La cumbre sí estableció dos nuevos mecanismos bilaterales —una Junta de Comercio y una Junta de Inversión— con la misión de gestionar bienes no sensibles y facilitar la inversión . Aunque sonaban constructivos, carecían de cualquier poder vinculante para hacerlos cumplir, lo que los hacía vulnerables a convertirse en simples foros de discusión sin capacidad de acción real
.
El rápido retorno a las restricciones agresivas en junio no fue una sorpresa, sino el resultado directo de tres tensiones críticas no resueltas.
1. La Espada de Damocles de los Aranceles No Resueltos
La cumbre de mayo no extendió la tregua arancelaria clave de octubre de 2025 . Un marco de reducción arancelaria de 30 mil millones de dólares, parte de un acuerdo de noviembre de 2025, existía en principio, pero no se acordó un cronograma permanente
. Sin un nuevo acuerdo, la tregua expiraría el 10 de noviembre, amenazando con un aumento de los aranceles recíprocos a los productos chinos de una tasa efectiva del 47% al 57%
. Este reloj en cuenta regresiva se complicó cuando la Corte Suprema anuló todos los aranceles emitidos bajo la Ley de Poderes Económicos de Emergencia Internacional (IEEPA) en febrero de 2026, obligando a la administración a buscar a contrarreloj una autoridad legal alternativa
.
2. Un Curso de Colisión Regulatoria Directa
Las restricciones contrapuestas del 1 de junio no son incidentes aislados; son dos trenes en rumbo de colisión.

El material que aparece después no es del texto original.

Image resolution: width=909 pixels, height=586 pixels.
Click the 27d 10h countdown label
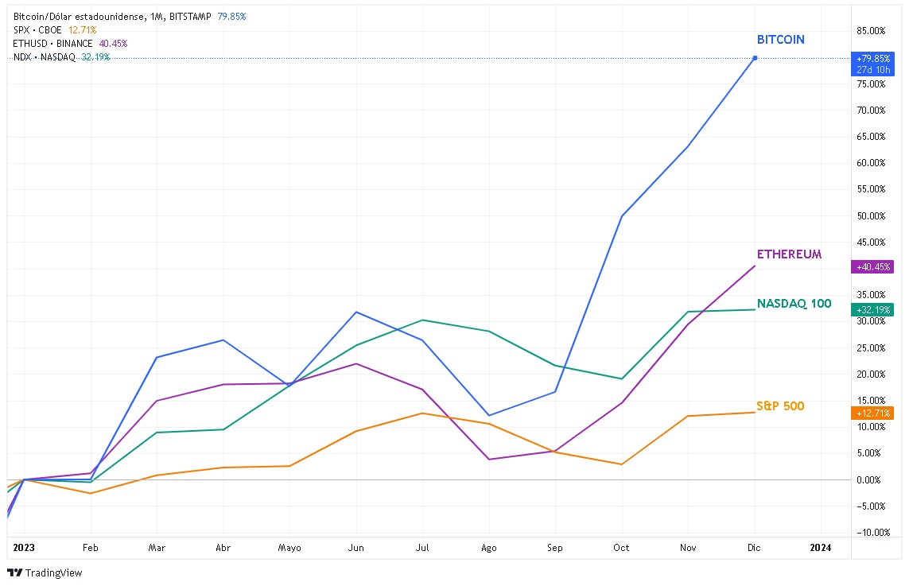pos(872,69)
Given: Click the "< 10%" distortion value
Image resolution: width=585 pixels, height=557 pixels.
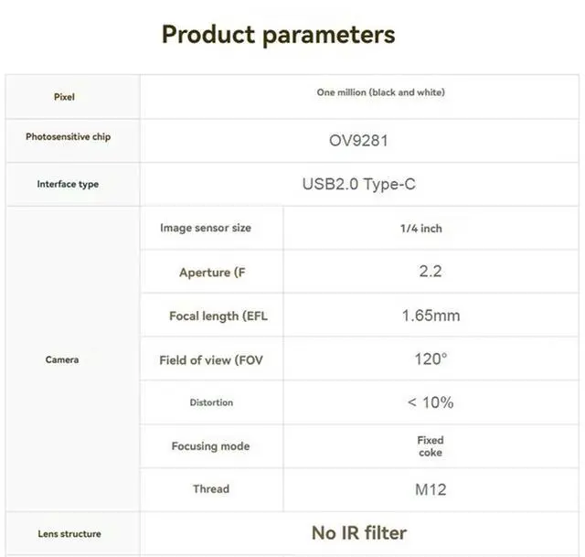Looking at the screenshot, I should point(431,402).
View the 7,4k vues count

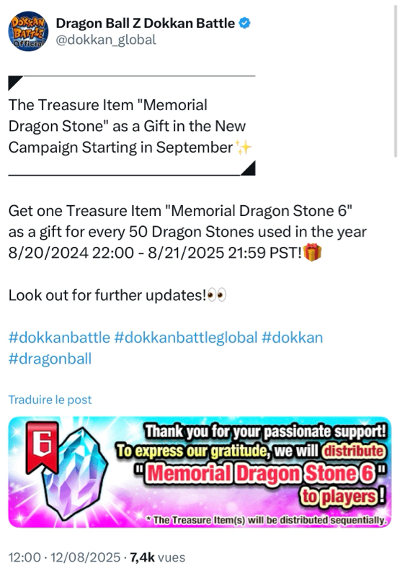click(x=157, y=557)
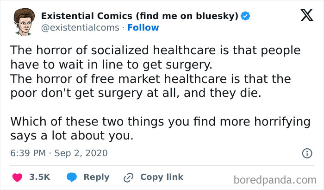The image size is (324, 190).
Task: Like the tweet with the heart icon
Action: [x=17, y=177]
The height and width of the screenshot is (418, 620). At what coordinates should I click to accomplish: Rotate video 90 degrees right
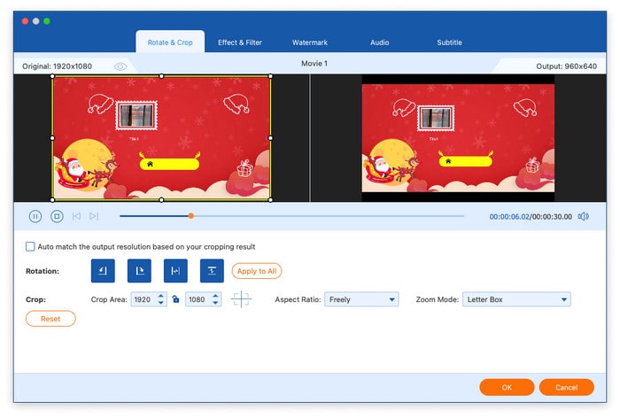click(x=139, y=271)
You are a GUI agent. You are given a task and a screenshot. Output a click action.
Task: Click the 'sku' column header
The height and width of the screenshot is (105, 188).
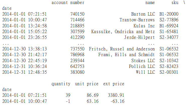(175, 3)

EE. UU. está aplicando una estrategia extraterritorial, imponiendo sus leyes globalmente a las subsidiarias chinas. China, a su vez, está construyendo su propio muro extraterritorial, emitiendo regulaciones diseñadas explícitamente para anular sanciones extranjeras y bloquear la transferencia al exterior de cualquier tecnología o dato sensible . Esto crea un conflicto legal directo para las corporaciones multinacionales, obligadas a cumplir con leyes opuestas
.
3. La Brecha Doctrinal: Parches Tácticos vs. Maniobra Estratégica
El problema fundamental es la definición incompatible de "estabilidad". Como señaló el Consejo de Relaciones Exteriores (CFR), para EE. UU., se trata de evitar el conflicto mientras se cierran tratos económicos. Para China, es un marco de "estancamiento estratégico" que legitima su impulso por la autosuficiencia tecnológica y acepta la competencia gestionada como la nueva normalidad . Esto significa que cualquier acción de EE. UU. para mantener su ventaja tecnológica es interpretada por Pekín como una violación de un marco destinado a gestionar dicha competencia, lo que a su vez desencadena medidas recíprocas.
Las acciones de principios de junio de 2026 dejan claro que la "Estabilización de Pekín" fue táctica, no transformacional. La puesta en escena diplomática de una visita presidencial y la creación de organismos institucionales vagos no pudieron tapar una desvinculación acelerada en el sector tecnológico y una arquitectura arancelaria fundamentalmente rota. El acuerdo fue una sesión de fotos, no un tratado de paz. La verdadera historia es que ambas potencias parecen haber decidido que la estabilidad en sus propios términos solo puede asegurarse preparándose más vigorosamente para una lucha económica y tecnológica prolongada.